Good afternoon, I've been searching everywhere for the past two days without success and decided to post my question here. I'm building a data wharehouse for a course and I'm having some trouble. The facts are flights which have a time, airplane, origin_airport, dest_airport, origin_climate and dest_climate dimensions. |
I would approach the design of such a datamart a bit differently. All airports should be in one dimension, regardless of whether they're origin or destination. As you rightly said, you're struggling because an airport can be both at some point or for some flights. This dimension would then be role-playing on the Fact table. You'd have one field on the Fact that that connects to the AirportDim to get the Origin SK and another field on the Fact to get the Destination SK. In this way, you'd load all your airport dimension information in your single AirportDim, and reference it when you're loading the Fact table.
Of course you'd have an AirplaneDim and a TimeDim and DateDim (Dim - Dimension).

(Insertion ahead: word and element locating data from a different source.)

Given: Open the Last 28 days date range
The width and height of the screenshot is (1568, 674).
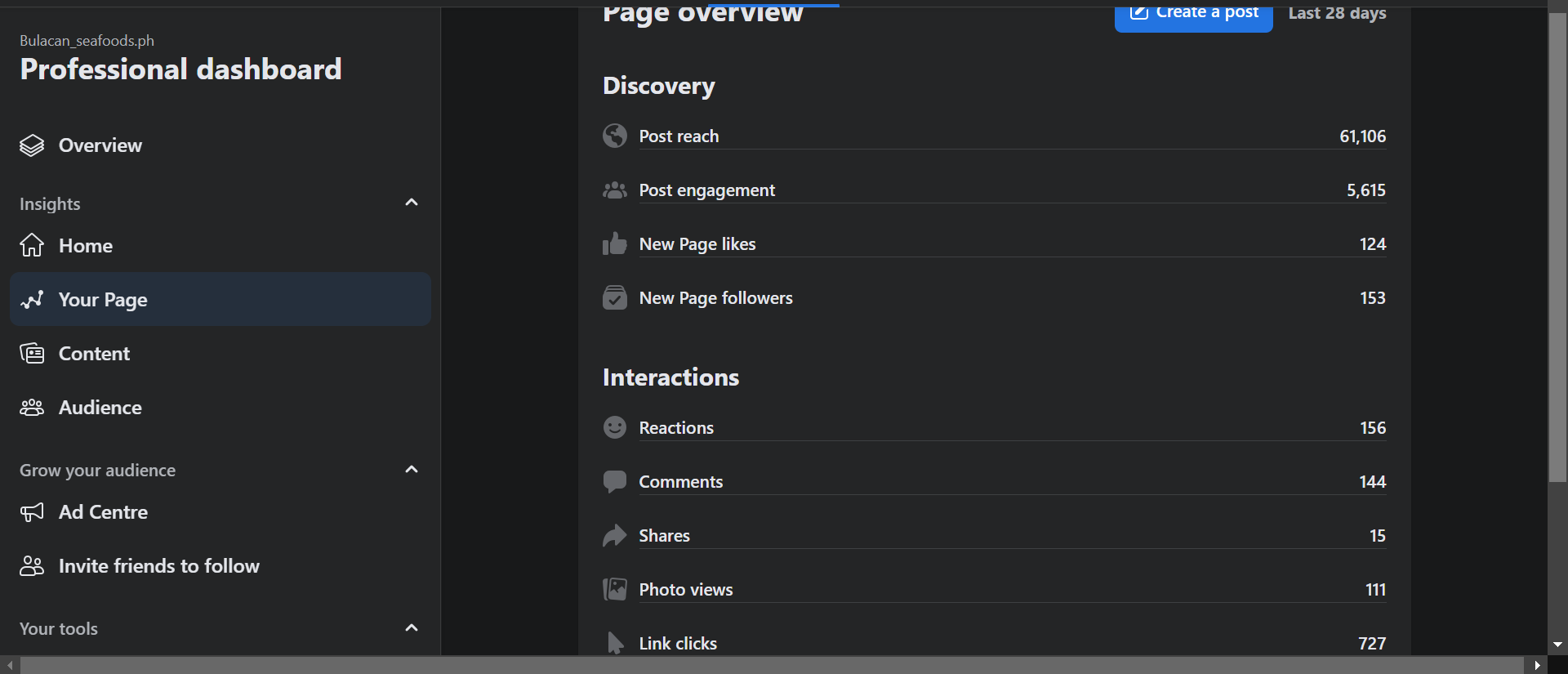Looking at the screenshot, I should coord(1337,13).
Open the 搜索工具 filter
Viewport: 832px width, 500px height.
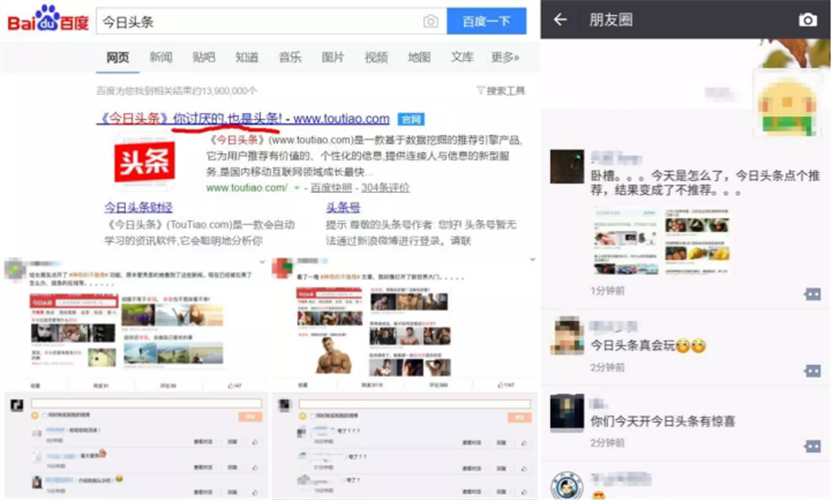pos(500,91)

As for weather, depending on whether you have one or more observations (wind, temp, cloud cover etc...) you could choose to make this a degenerate dimension in the Fact table (meaning the weather metric is in the Fact table) or in a separate Dimension. It's best to seperate them in a dimension. Again, I'd create a WeatherDim that has for a business key the AirportName or ID, that way when I'm loading, I'm expiring the previous record for an airport and entering a new weather record for it. In effect, weather would be a Type 2 SCD and you can use the Talend component to do this. Similar to Origin and Dest Airport, I'd have 2 SK fields on the Fact table that point to the Origin weather and the DestinationWeather. If you're a fan of snowflaking, you could make the weather dim a snowflake of the AirportDim (I'm just pointing that out - snowflaking is typically frowned upon in the Kimball Methodology).